* ACTIVITY *
Across the listing that follows, work out how many lines carry the string "screenshot". Provide that number and nothing else.

* GIVEN DATA *
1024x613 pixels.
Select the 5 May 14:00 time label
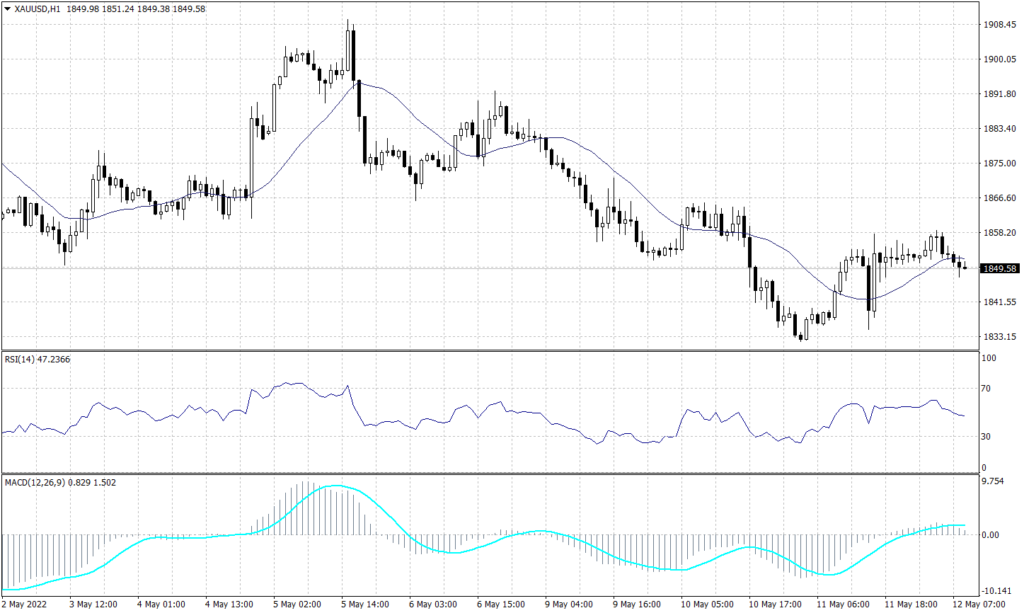pos(365,604)
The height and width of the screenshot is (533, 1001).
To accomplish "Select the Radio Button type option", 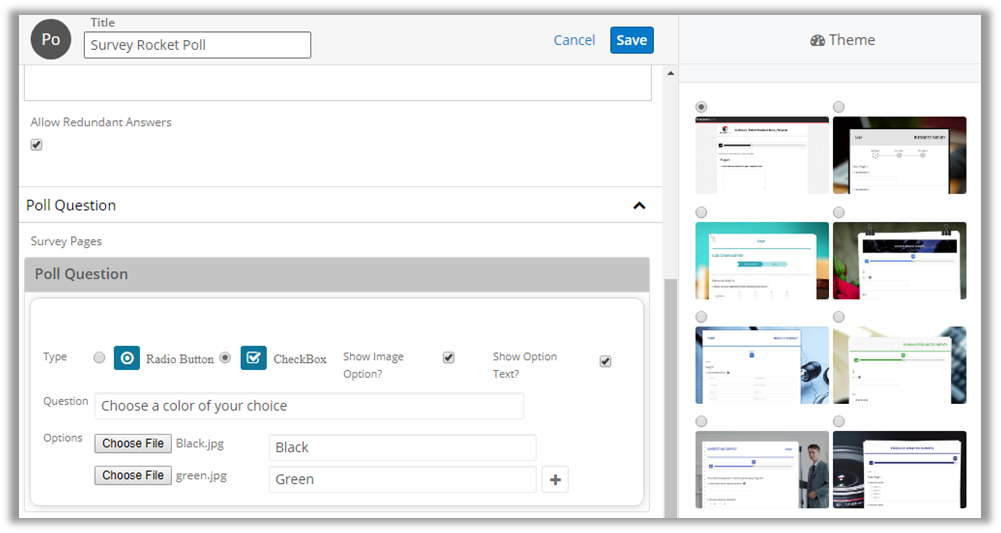I will tap(99, 358).
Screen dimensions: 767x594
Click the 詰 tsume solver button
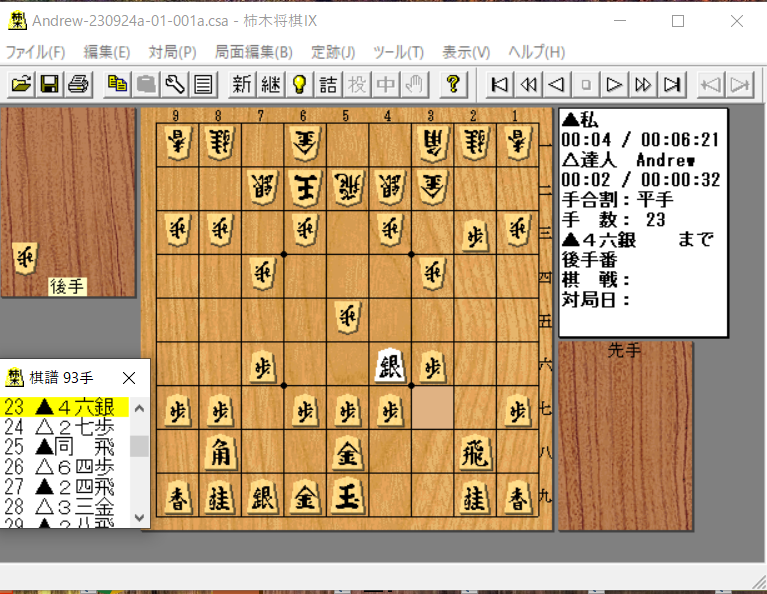pyautogui.click(x=327, y=85)
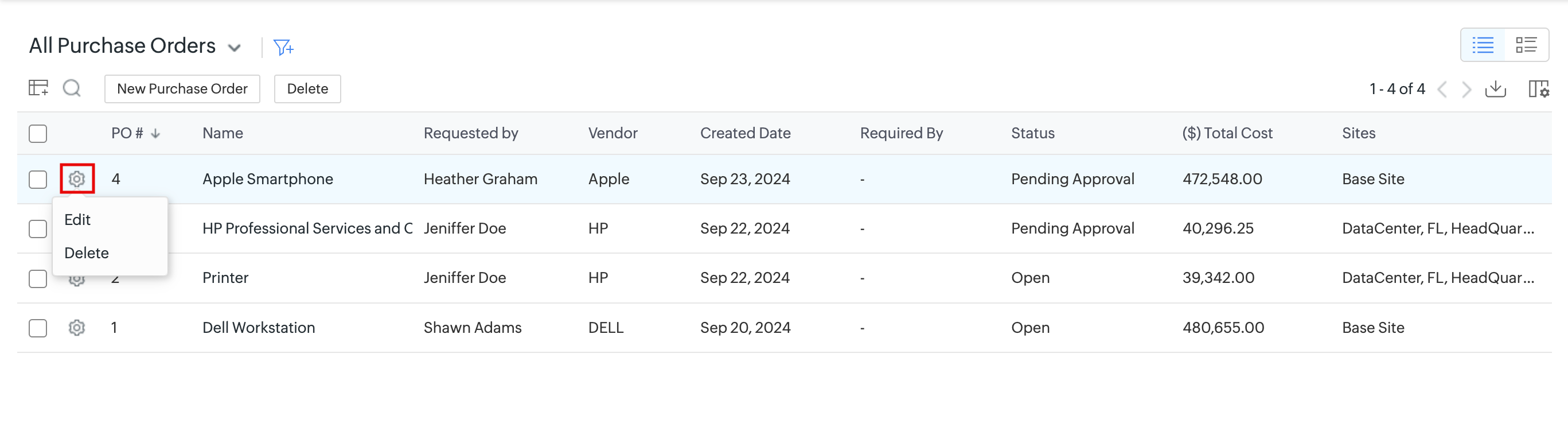Open the HP Professional Services purchase order
Viewport: 1568px width, 435px height.
click(307, 228)
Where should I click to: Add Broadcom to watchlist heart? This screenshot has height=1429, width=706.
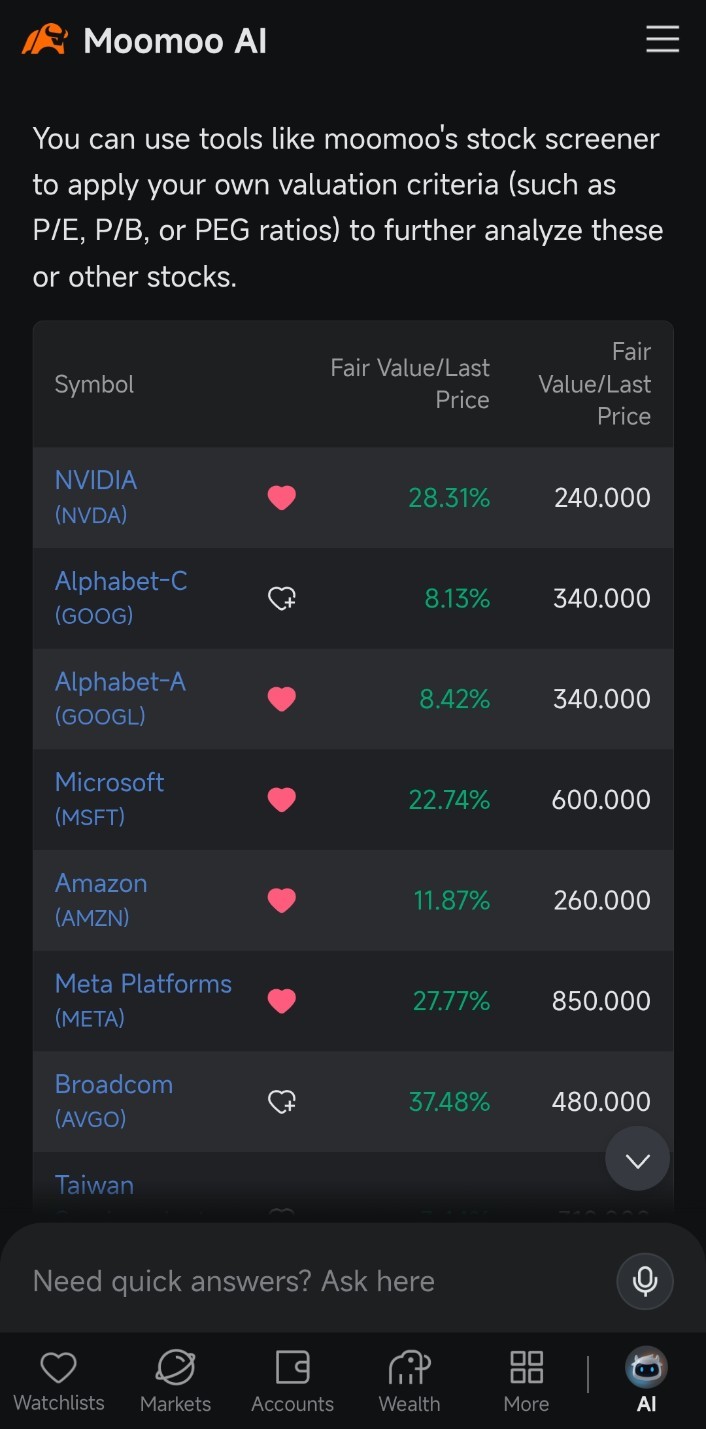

* ANSWER BOX *
2